Back in Moscow, she is a propaganda tool, an example of western aggression against Russian superiority. The rest of the world, so jealous of her genius, knew it couldn’t beat her. So it trumped up a doping scandal to tear her down. Or so they say.
It’s part of why the IOC won’t give the Russians the visual of a medal ceremony or Valieva a legal precedent of possession over an award that might not really be hers.
“We want to allocate the medal to the right person,” said IOC member Denis Oswald. “Until we have a clear situation then we will not allocate the medal because it would prejudge the case.”
She can compete, for now, but the case continues. The IOC said Valieva’s B-sample hasn’t “yet been opened.” Why not? Who knows? Guilt, and the sanctions that come with it, can still follow. It’s why any event involving Valieva will have an asterisk next to it.
Her mere presence on the ice caused a torrent of international scorn, cited as unfair, or as abuse, or typical Russian cheating.
On NBC, broadcaster Tara Lipinski, the 1998 Olympic champion, said Valieva “shouldn’t be allowed to skate.” Then her broadcast partner Johnny Weir sat silent as Valieva performed, before delivering a savage, if understated, line of disgust at the end.
“All I feel I can say is that was the short program of Kamila Valieva at the Olympics.”
No one wants her here.
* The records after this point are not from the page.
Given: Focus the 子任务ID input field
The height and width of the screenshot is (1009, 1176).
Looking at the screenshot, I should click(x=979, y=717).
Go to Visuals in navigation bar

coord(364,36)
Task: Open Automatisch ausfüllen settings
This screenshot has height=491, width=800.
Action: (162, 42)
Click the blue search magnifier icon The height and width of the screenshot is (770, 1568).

And if she must be, they want her to fall and to fail. Well, other than the Russians, although it’s far more likely that it was the coaches and doctors that got her hopped on heart pills than her poor grandfather. Yet the girl is still in their control; its own haunting realization.
All Valieva can do is to compete. It’s what she does best. At 5 she was considered a phenomenon in her hometown of Kazan. By 6, her family moved to Moscow for superior training. By 13, she was just the second female to ever land a quad in competition.
By 15, she was unbeatable, the only woman to ever score above 250 points, then 260, then 270. But how? With what? And at what cost?
She is condemned, not celebrated. A global villain, not a beloved champion. She came here to own these Olympics. Instead she is being cited for ruining them.
“Would we prefer to not have all of this going on?” IOC spokesman Mark Adams said. “Absolutely. Would we prefer to have a competition without this distraction? We all would.
“But we are,” he continued, “where we are.”
Where we are is the eve of perhaps the most pressurized skate ever attempted. The women’s long program is already a test of nerves and wills as much as skills and speed.
Four minutes on the ice, alone. No time outs. No teammates. No coaching. Nowhere to hide. Every four years the world sends these big-dreaming, fast-spinning little girls and usually whomever doesn’t crack, doesn’t fall, doesn’t meltdown on that frozen sheet gets the gold necklace.
Odds are, that’ll be Kamila Valieva on Thursday. She’s that good. But there’ll be no gold. There’ll be no flag or song or podium climb.
It’ll be asterisks and alibis, lawyers and B-samples, angry accusations and doubting looks. Nothing can save her reputation now. Not even a performance of perfection. Although she’ll try anyway.
Here comes Kamila Valieva, the epitome of Russia, a riddle, wrapped in a mystery, inside a defiant enigma.